When you go to most early childhood centers on a Tuesday morning, it’s calm chaos in the best way possible. Little kids were yanking on shoelaces and preschoolers were arguing over a block. In the background, an adult was kneeling at eye level and keeping everything together. Often, you won’t see what takes place after work. The boss was in the back office by himself, looking at a staffing spreadsheet. At 10 p.m., the assistant director was answering emails from parents. The person in charge of the program who hasn’t had a real lunch break in three weeks.
Burnout in early childhood education is something that has been talked about before. For years, researchers and advocates have been sounding the alarm about the mental health of teachers, and for good reason. Studies show that early childhood educators are more likely than most other professionals to be depressed and stressed out all the time. That is a big problem by itself. But below the surface of that bigger crisis is a smaller, more specific story that hasn’t gotten nearly as much attention: what’s going on with the program managers, directors, and leaders who run these everyday?
The McCormick Center for Early Childhood Leadership polled 90 new administrators who were taking part in a program to help them become better leaders. The numbers were shocking, but not to people who have spent time in child care centers. More than half said they were emotionally or physically worn out at least once a week. Seventy percent said they often thought about things that stressed them out at work when they were not working. Almost three quarters said they often put other people ahead of themselves at their own expense. It’s not a sign of a bad attitude or not being able to manage your time well. They show that there is a problem with the structure.
This is made even more complicated by the fact that most of these administrators got their jobs in ways that almost guaranteed they wouldn’t be ready for some parts of the job. Most of them had a lot of experience working with kids and teaching young kids, like in a classroom. But running a program is not the same thing. These are skills that aren’t usually taught in early childhood degree programs: managing people and money, coaching and supervising staff, and making long-term plans. Administrators are expected to deal with them right away, often without a mentor or enough training, and often while still having to teach in the classroom on top of everything else.

One could make the case that leadership pipelines for young children are not producing the people they’re supposed to. One of the things that makes someone a great director is that they are great with kids and families. Then all of a sudden, they have to handle payroll, deal with staff conflicts, and try to keep a team together that is already very busy, all while getting very little help from the systems or organizations above them. Nick Taylor, CEO of Unmind, put it very simply: managers are given very different tasks and then left to figure it out on their own without getting the training they need to do well. This is mostly true in the business world, but it’s almost exactly true in early childhood administration.

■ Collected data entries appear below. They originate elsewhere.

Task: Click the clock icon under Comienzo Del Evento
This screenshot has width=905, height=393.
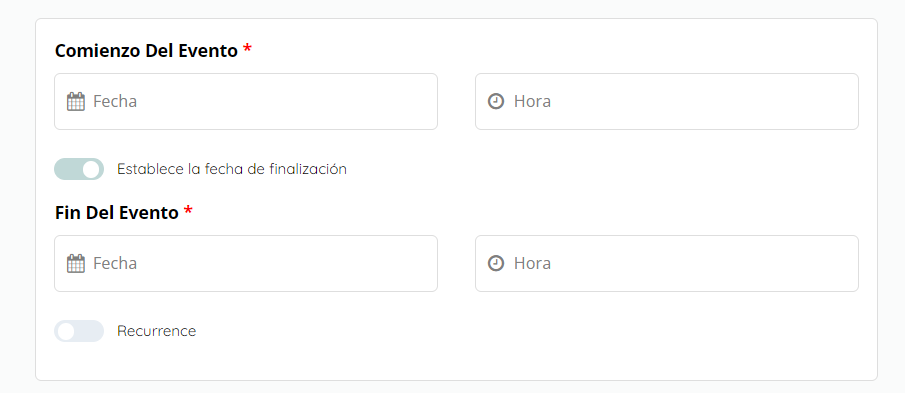Action: point(496,102)
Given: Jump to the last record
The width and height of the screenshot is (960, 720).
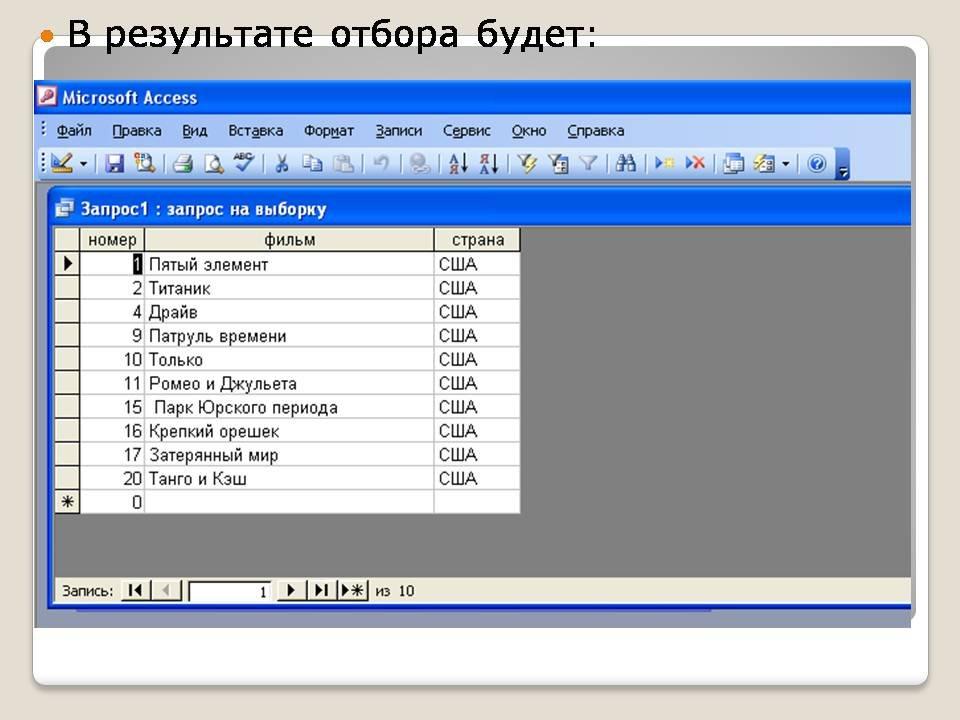Looking at the screenshot, I should 320,591.
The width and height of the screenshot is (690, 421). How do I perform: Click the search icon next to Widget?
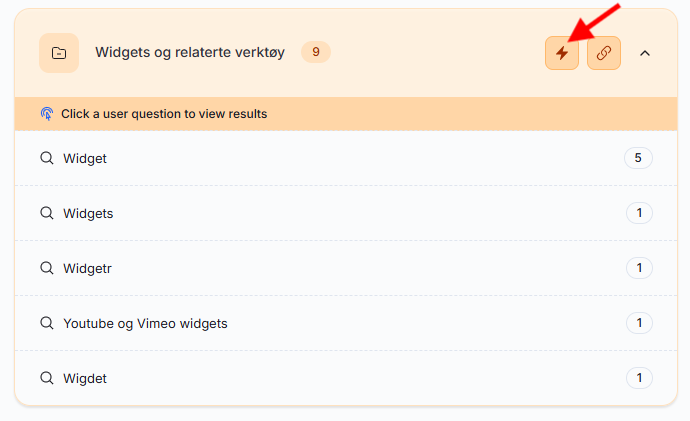(x=46, y=158)
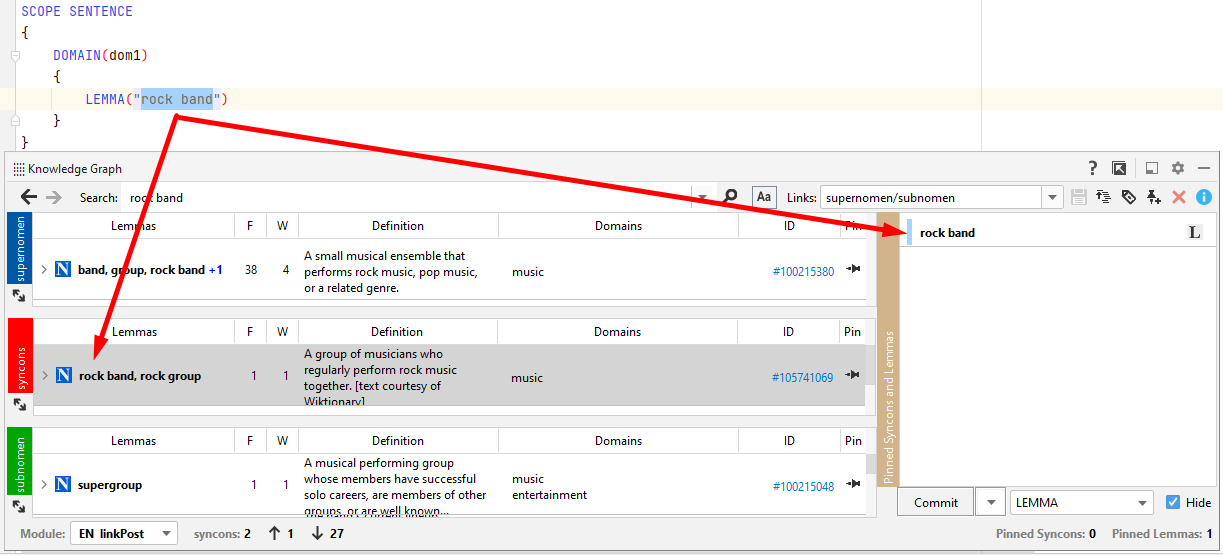Click the pin icon for supergroup row
This screenshot has height=555, width=1223.
[853, 485]

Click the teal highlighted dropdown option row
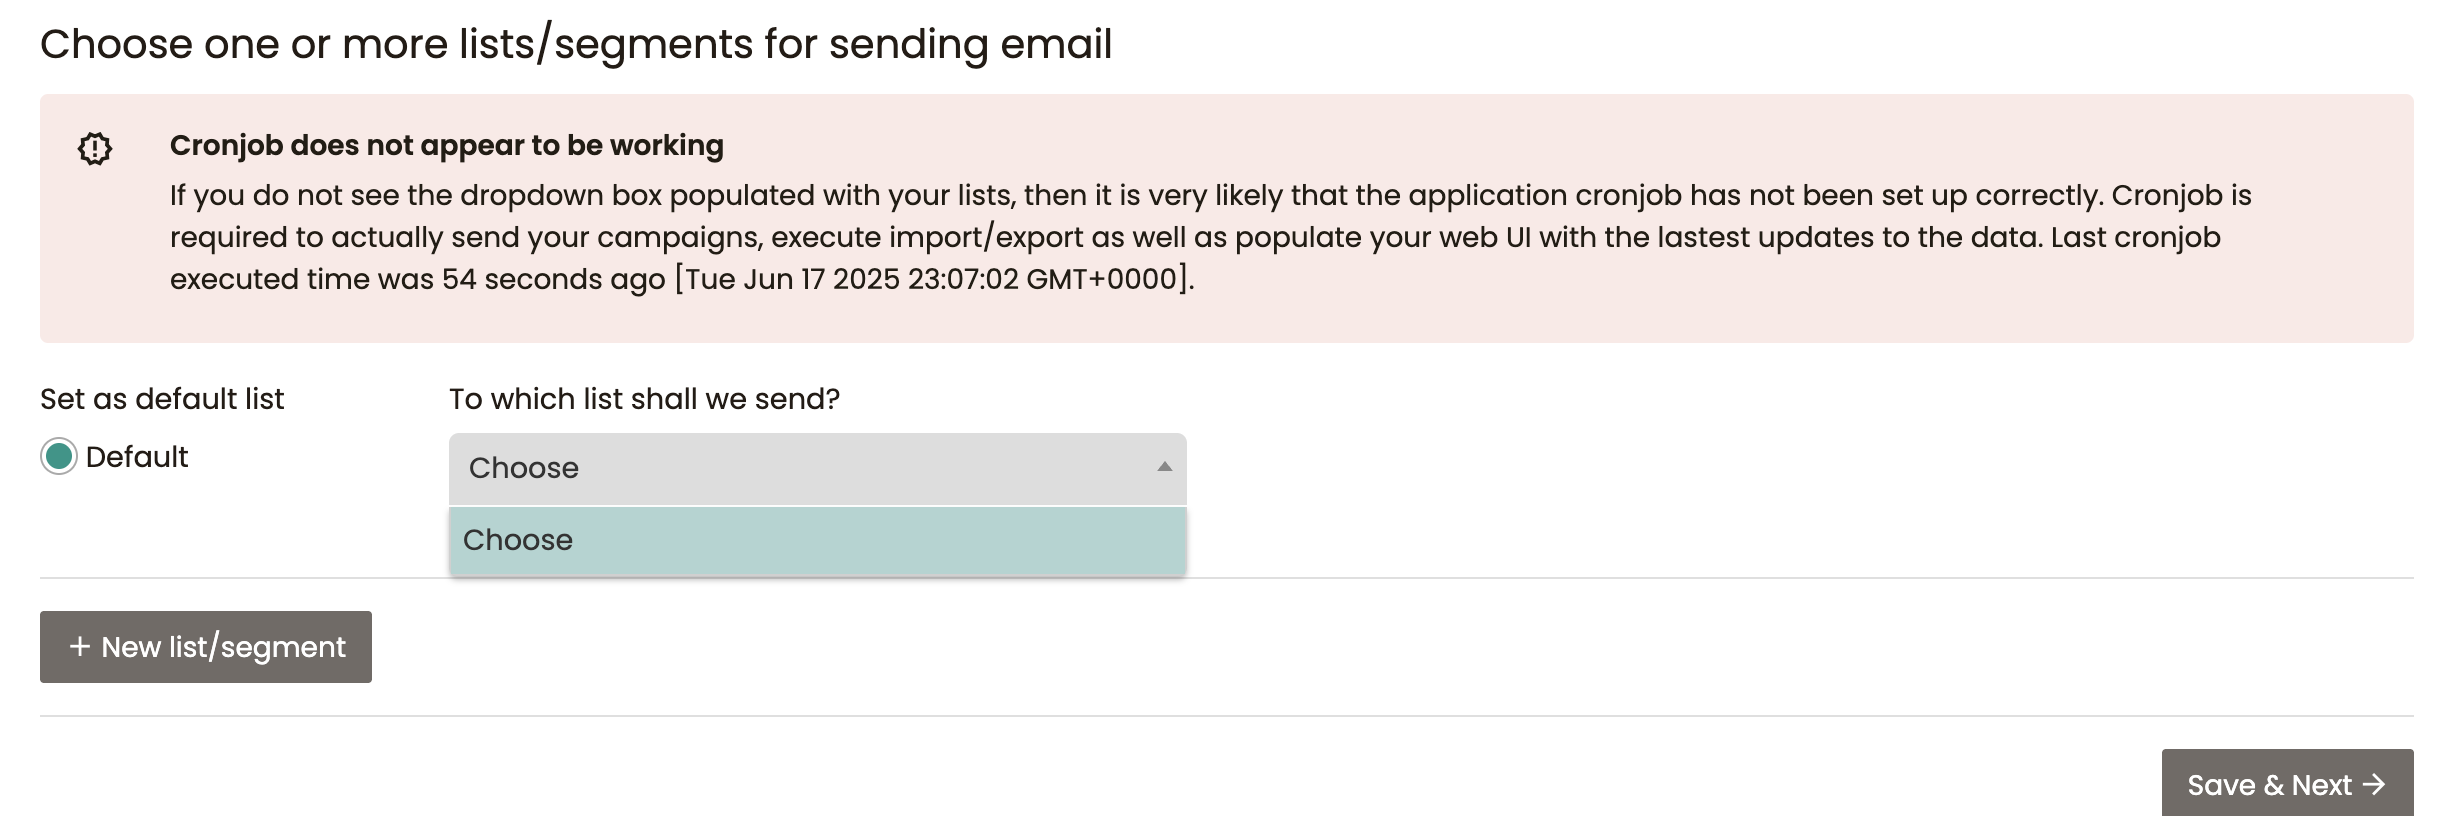coord(817,540)
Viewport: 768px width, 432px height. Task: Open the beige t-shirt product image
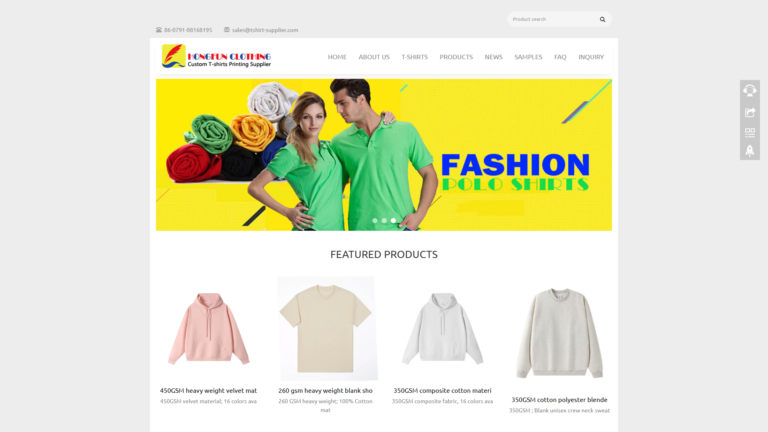pyautogui.click(x=327, y=328)
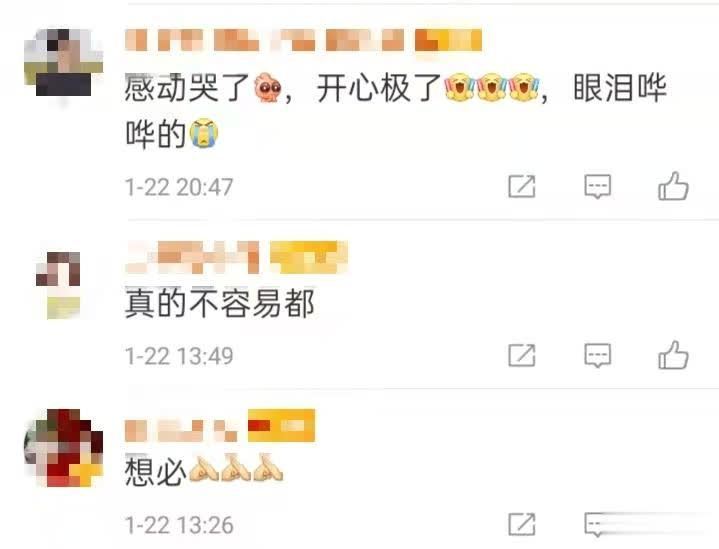The height and width of the screenshot is (549, 719).
Task: Tap share icon on the 13:49 comment
Action: (x=522, y=355)
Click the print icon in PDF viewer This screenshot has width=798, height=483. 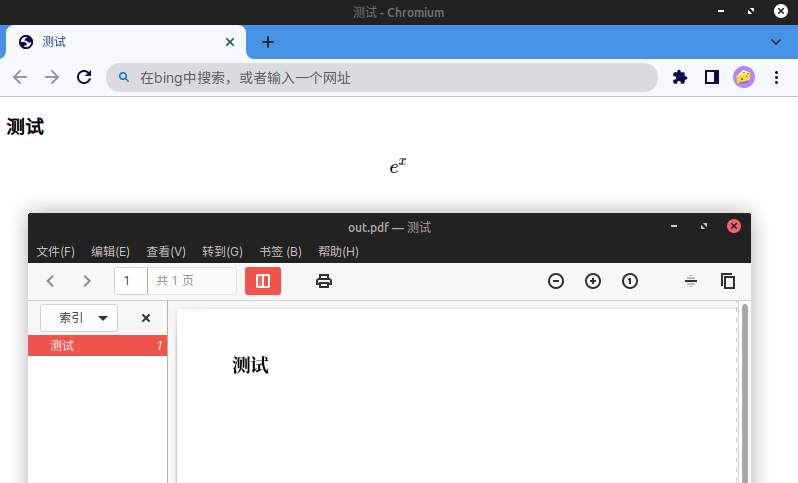click(323, 281)
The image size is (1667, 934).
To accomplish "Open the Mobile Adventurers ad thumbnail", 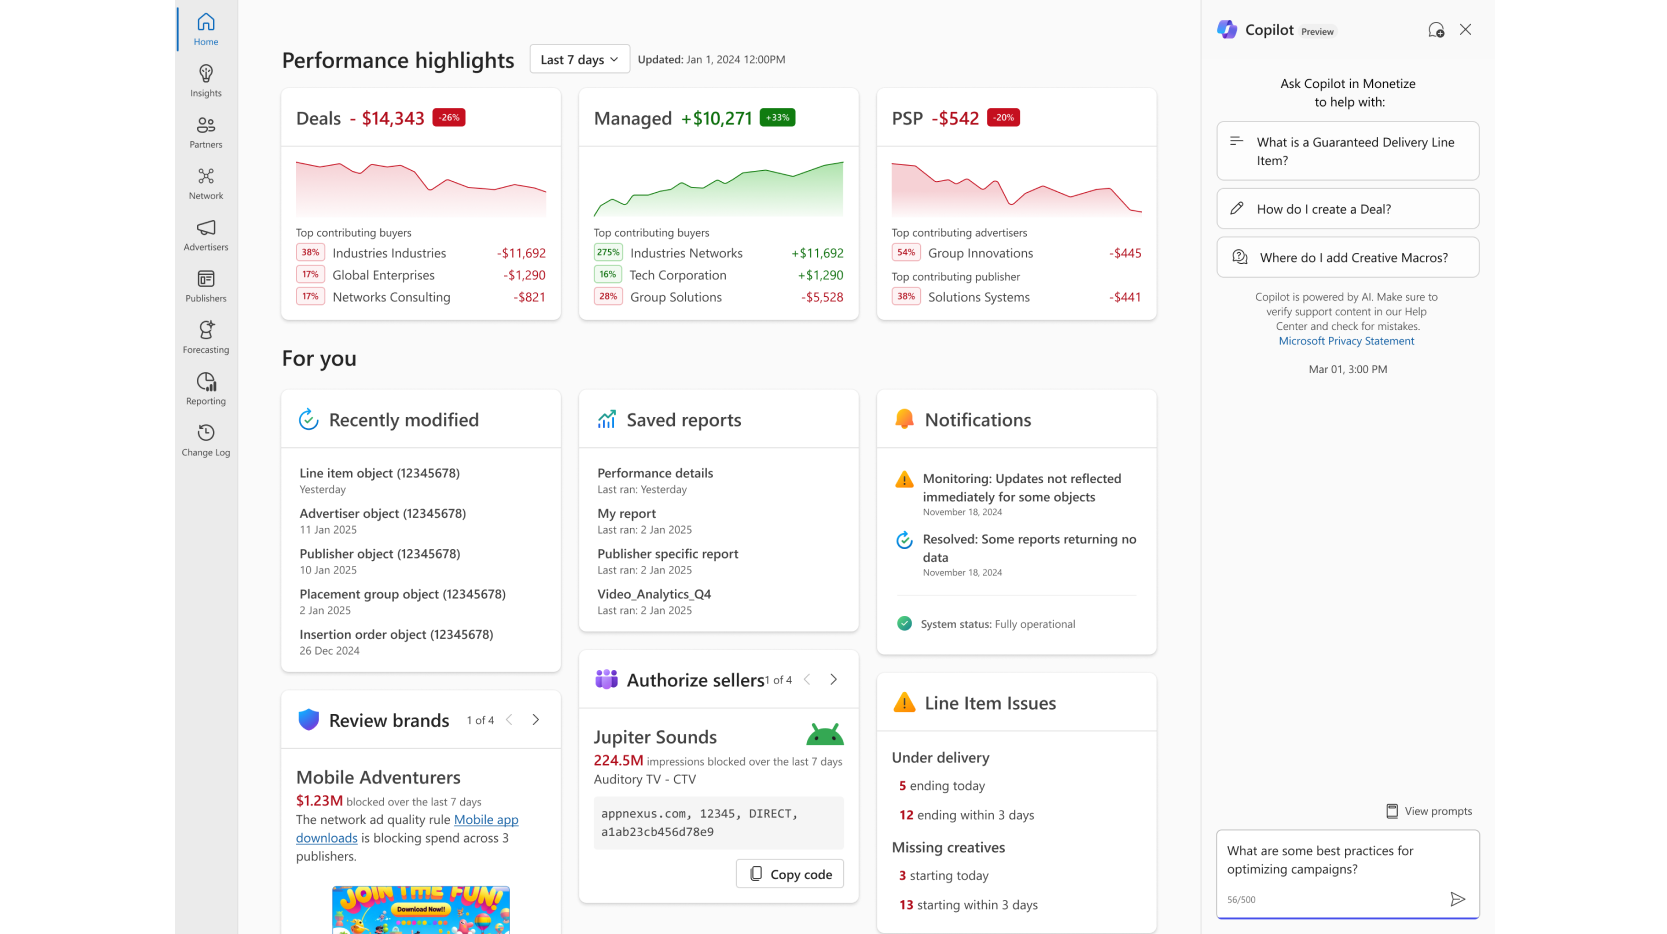I will pyautogui.click(x=421, y=909).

There is a lot more at stake here than just individual burnout. Over 1,100 teachers were polled in 2023, and the results showed that how teachers saw their director’s support was directly linked to whether they stayed or left. Leader support wasn’t just a nice-to-have; it was a sign that someone was likely to leave their job. And staff turnover quickly affects other places where young children are. Kids lose contact with adults they trust. Institutional knowledge is lost in programs. Enrollment goes down. Quality goes down. It gets harder to keep the ecosystem going as a whole.
Still, the administrators in the McCormick study weren’t cynical or out of it, which is something to keep in mind. Most said they often felt hopeful about their programs, and most said they still got excited about going to work. That shows why people work in this field and how much is expected of them in return. When you work with young children, burnout doesn’t always look like defeat. Sometimes it looks like someone is still there and still cares, but they are slowly running out of the resources they need to keep doing both.
The truth is that no effort to improve the quality of child care or keep teachers will work as planned if the people in charge of these programs are silently losing their jobs. Help from leadership isn’t a luxury. It’s possible that everything else hinges on it.